Input for this task =
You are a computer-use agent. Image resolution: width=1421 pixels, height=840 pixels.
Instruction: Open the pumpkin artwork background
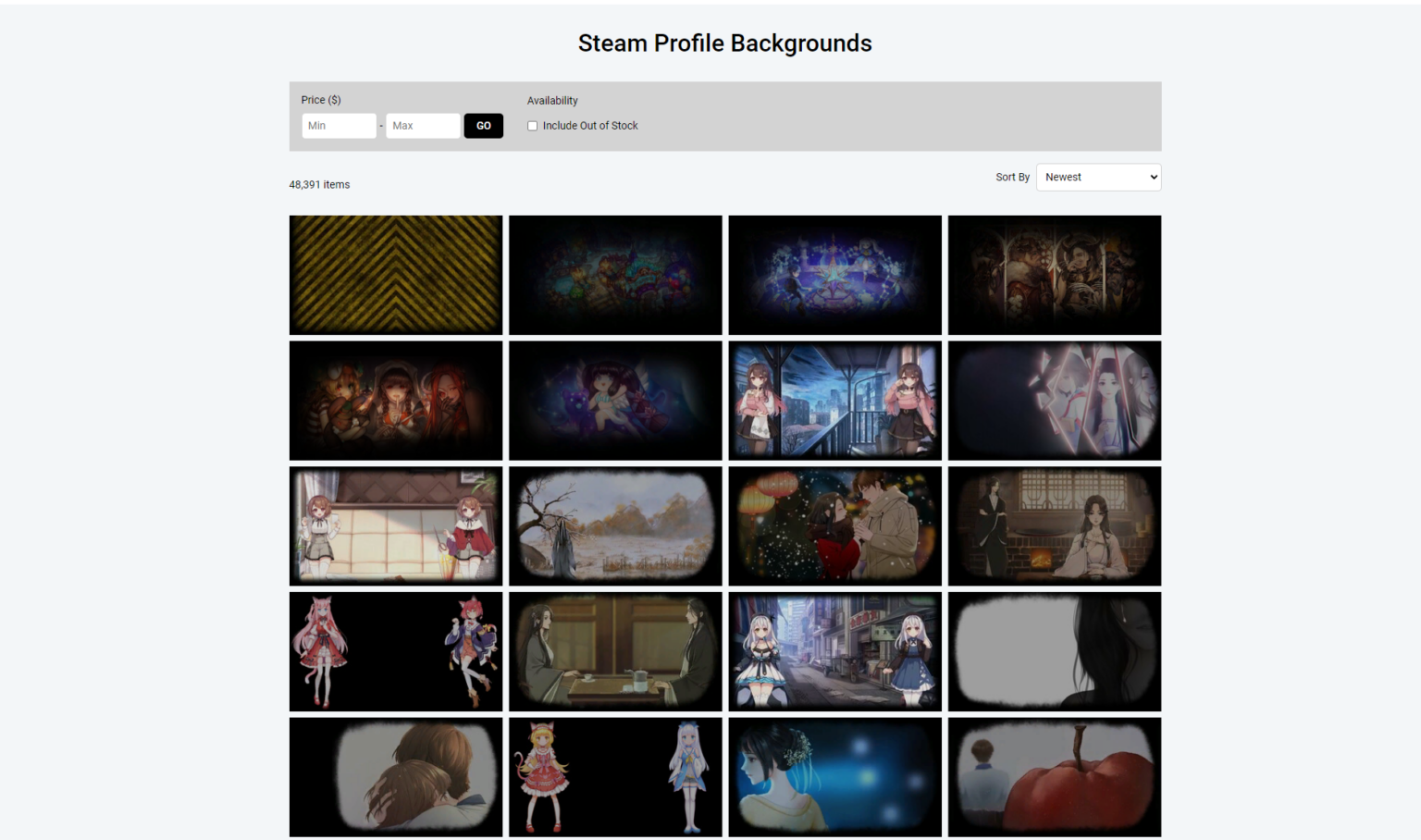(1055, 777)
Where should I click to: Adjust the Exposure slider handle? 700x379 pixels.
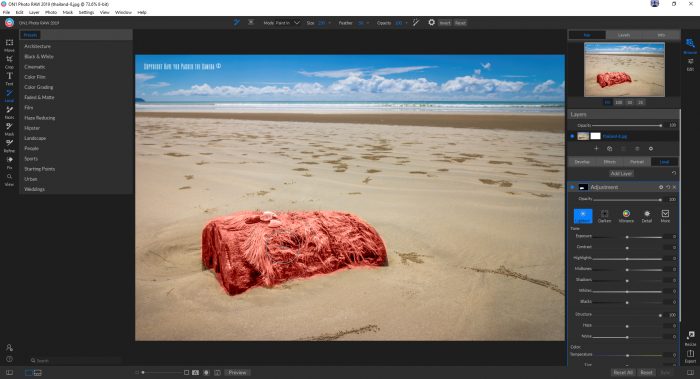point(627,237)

==

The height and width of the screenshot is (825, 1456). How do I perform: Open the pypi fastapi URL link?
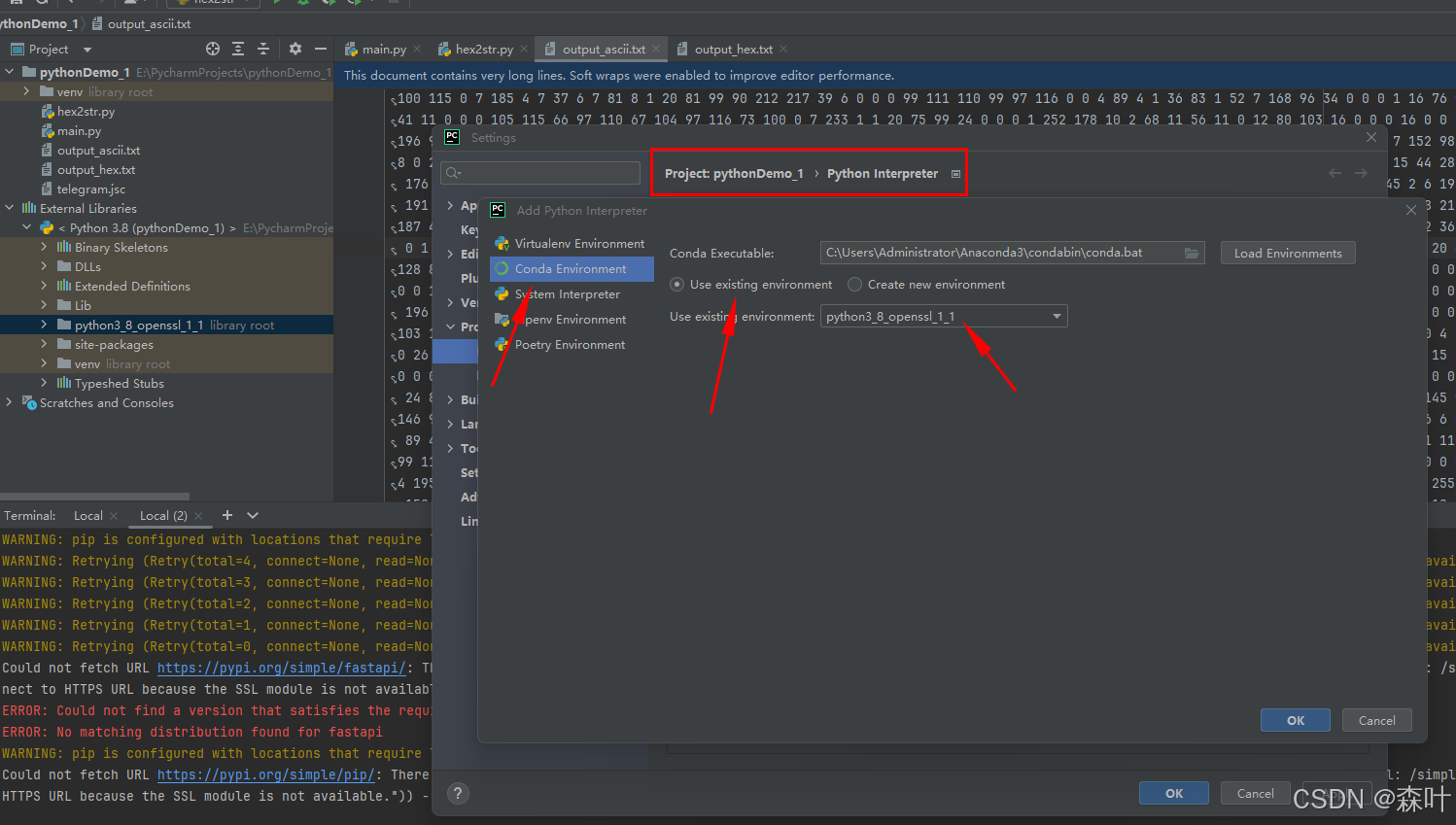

Activity = Would you copy every line from the listing above that has the string "height" in it?

Answer for the task =
You are a computer-use agent. Image resolution: width=1421 pixels, height=840 pixels.
The height and width of the screenshot is (825, 1456). How do I perform: Open the pypi fastapi URL link?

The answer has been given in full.